いにしえの【世界】 22
このときのブライトを表現するのに、
「体中の関節という関節がすべてはずれたような」
という比喩は決して大仰ないだろう。
彼は脱力しきった状態でようやく立っていた。
うつむいて、口の中で
「男の格好をしている娘の方が、世間様じゃよほど『変態』扱いされるってぇのに」
などという繰り言をモゾモゾとつぶやいている。
「自覚してますから、私は」
エルはくすりと笑った。
実際、彼女は自分が「妙な生き物」であると言うことを自覚している。
もし己が男であったとして、エル・クレール=ノアールという娘を妻にせよと言われたとしたら、
「後生だから勘弁してくれ」
悲鳴を上げて逃げ出すに違いない、と確信していた。
彼女にの持つ「婦人」の定義は、
『穏やかで従順で、ふんわりと柔らかな美しさを持った、我が母のような人』
だった。
従って、血の気が多くて強情な化粧気のない自分自身は
『女とも呼べぬ奇妙な生き物』
以外の何者でもない。
なにぶん彼女は封建社会の姫君である。その常識を覆すことはできない。
その常識を持っていながら、しかし、彼女は男装や剣術を止めてしまうことができない。
それは彼女の真面目な性格の故だろう。
女として生きるなら、己の思うところの「理想の女性(つまり母親のような良妻賢母)」であらねばならないと考えている。
しかし自身がその理想に近づくことは
『感情の起伏が激しくて、自己主張が強くて、背ばかり高くなるのに少しも大人と認めてもらえない己には、到底無理なこと』
に他ならなかった。
ブライトは恨めしそうな上目遣いをエル・クレールの含み笑いに向けた。
「耳がイイ上に性格もイイと来てやがる」
彼は幽鬼のごとく両肩をだらりと落とし、身をかがめて大通りへ歩き出た。
あからさまに様子が怪しいのだが、道行く人が彼に気を止める風はなかった。
人々には呑み食い屋が酒を只酒を振る舞っているという「事件」だけが見えている。仮に彼に目を止めた者がいたとしても「振舞酒を飲み過ぎた酔っぱらい」程度にしか見えないだろう。
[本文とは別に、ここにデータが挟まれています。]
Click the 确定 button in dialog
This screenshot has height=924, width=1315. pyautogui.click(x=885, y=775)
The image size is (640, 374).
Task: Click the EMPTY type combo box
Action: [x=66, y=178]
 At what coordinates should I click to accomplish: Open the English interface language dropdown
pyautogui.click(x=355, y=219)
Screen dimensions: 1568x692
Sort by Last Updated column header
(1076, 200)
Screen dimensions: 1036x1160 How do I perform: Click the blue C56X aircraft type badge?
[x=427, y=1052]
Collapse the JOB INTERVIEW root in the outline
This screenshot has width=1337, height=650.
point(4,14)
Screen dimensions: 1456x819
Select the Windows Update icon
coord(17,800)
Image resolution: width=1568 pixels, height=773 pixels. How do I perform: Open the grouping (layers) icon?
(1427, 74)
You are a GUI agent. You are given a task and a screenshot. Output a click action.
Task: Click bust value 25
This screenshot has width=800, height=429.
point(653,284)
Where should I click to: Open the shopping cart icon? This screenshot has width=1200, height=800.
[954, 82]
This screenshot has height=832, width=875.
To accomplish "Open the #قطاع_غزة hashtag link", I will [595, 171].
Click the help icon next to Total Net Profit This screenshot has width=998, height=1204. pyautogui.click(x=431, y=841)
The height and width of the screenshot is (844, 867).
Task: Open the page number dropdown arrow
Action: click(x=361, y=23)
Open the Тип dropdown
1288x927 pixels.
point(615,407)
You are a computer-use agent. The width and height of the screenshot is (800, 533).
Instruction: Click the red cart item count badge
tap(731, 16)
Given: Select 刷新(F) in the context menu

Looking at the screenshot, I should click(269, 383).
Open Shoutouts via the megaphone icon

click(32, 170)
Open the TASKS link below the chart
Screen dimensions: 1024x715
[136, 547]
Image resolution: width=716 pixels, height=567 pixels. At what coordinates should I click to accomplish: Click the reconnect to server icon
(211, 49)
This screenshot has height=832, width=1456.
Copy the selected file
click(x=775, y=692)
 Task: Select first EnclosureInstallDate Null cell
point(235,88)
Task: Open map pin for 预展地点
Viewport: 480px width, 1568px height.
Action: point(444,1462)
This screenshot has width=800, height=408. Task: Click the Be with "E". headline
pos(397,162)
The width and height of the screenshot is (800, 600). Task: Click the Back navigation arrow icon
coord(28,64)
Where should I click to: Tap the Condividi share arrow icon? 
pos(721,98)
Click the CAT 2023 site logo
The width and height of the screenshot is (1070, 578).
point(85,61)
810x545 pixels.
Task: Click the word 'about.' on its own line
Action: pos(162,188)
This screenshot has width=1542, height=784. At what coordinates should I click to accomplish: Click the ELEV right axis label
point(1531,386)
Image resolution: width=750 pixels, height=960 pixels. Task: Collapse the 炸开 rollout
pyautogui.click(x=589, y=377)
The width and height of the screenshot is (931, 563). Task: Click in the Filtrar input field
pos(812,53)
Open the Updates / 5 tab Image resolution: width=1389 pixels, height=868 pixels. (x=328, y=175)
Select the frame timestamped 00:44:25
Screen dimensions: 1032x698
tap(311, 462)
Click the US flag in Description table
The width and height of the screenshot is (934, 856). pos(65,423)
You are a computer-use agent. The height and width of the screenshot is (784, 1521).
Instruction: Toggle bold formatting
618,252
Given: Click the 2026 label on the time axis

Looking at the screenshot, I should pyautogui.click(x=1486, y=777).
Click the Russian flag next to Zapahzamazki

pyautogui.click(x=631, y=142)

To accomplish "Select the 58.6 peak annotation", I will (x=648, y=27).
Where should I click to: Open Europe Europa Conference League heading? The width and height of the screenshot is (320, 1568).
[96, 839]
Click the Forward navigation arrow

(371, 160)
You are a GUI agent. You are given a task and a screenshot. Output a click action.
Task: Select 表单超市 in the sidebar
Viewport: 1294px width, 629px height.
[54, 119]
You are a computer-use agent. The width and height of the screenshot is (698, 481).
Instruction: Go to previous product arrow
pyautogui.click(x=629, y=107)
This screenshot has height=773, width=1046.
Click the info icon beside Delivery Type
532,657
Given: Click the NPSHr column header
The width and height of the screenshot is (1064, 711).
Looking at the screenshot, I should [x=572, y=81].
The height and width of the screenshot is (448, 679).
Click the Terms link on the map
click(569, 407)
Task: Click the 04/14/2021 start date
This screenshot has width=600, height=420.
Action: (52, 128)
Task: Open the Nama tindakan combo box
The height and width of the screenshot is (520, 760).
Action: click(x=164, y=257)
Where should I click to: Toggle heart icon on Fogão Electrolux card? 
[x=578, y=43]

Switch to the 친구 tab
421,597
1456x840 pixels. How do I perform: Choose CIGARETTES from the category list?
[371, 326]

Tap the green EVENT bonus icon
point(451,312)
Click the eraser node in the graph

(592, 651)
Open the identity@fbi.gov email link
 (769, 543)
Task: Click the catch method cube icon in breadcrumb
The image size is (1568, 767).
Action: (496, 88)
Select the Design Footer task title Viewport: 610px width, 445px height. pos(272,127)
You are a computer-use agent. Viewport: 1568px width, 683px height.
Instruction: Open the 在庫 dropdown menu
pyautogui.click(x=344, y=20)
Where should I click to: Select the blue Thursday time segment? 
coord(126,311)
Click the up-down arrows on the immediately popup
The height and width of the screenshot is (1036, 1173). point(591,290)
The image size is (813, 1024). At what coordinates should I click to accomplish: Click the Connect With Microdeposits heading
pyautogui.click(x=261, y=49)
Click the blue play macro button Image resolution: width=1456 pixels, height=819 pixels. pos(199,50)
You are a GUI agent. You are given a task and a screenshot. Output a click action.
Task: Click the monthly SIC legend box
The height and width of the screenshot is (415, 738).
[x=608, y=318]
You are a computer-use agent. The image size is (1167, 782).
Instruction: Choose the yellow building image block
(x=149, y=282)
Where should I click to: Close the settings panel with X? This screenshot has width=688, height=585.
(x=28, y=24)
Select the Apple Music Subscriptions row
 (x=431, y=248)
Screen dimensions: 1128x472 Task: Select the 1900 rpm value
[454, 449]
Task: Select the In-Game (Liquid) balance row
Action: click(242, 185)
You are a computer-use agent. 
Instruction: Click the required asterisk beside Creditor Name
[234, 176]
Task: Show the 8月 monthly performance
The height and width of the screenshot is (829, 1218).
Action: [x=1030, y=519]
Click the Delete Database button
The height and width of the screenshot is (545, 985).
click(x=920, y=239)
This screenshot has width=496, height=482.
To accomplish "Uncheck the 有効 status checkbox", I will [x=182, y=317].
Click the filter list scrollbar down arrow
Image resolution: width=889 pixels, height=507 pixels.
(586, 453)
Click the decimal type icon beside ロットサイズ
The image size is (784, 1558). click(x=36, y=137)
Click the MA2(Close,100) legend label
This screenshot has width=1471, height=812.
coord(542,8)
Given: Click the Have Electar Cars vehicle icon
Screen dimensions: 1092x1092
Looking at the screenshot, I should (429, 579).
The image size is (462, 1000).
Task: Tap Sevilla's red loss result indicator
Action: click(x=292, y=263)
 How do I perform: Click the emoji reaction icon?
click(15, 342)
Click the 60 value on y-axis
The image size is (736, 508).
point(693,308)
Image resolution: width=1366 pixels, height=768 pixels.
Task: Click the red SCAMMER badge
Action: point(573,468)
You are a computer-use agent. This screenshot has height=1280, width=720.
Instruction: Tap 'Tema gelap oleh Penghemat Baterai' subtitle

確かにそう見て取っておかしくないふらふらとした足取りで進むブライトの後を、エル・クレールもまたゆっくりと付いて歩いた。
『この騒ぎに乗じて、村から出てゆくつもりでしょうね』
エルは少しばかり残念に思っていた。おそらくは本人のそれではないだろうが、好意を持っている叔父の名前が掲げられている演劇を、観てみたかった。
たとえブライトが拒んでも、無理矢理に芝居小屋に入ってしまえばいいと(そうすれば、彼は文句を言いながらも一緒に観劇してくれるだろうとも)考えていた。
それもこういう状況になっては無理だろう。
エルが思うに、ブライトはヨルムンガント・フレキ=ギュネイの名以上に、皇帝の勅使達のことを良く感じていない。
この男と来たら、元々ひどい役人嫌いだ。よく働く小吏は別として、虎の威を借る狐のごとく威張り散らすばかりの連中に対しては軽蔑以外の感情を抱くことはない。(だからこそ、そういった連中をからかっては面白がるのだが)
皇帝の勅使などという「特級品の虎の威」を借りているグラーヴ卿の一行と、一緒に芝居小屋の中に入ることなど、彼にとって「もってのほか」の筈だ。
エル・クレールはふらふらと進む男の背中に、小さなため息を投げかけた。
道は村の中心の広場に向かっている。そこは祭りのメイン会場であり、件の旅一座が芝居小屋を架けている場所でもある。
道がそこに向かうことは仕方のないことだ。この街道は村の真ん中、広場を横切って突き抜けて通る一本道なのだから。
脇道はいくらかあるが、くねくねとしたそれをたどってゆけば、結局はこの本通りに戻ってくる。畑の真ん中を突っ切るのでなければ、これを通らないことには村を抜けることができない。
逆を言えば、畑や他人の家屋敷の庭先を突っ切ってしまえば、この道を通る必要はないのだ。いつものブライトであれば、迷うことなくそういうイリーガルなルートを選ぶ。
当然、エルはこれを止めるが、これも普段通りの彼であれば無視して進むだろう。あるいは、抗議する彼女を無理矢理に抱え上げるなり担ぎ上げるなりして、あぜ道や畝の間を駆け抜けたに違いない。
ところが、今日に限って彼はそういう破天荒だが理にかなった道を進まなかった。
『本通りを最短ルートとみておられるのか』
少しばかり疑問におもいながら、エルは彼の後に従って歩いた。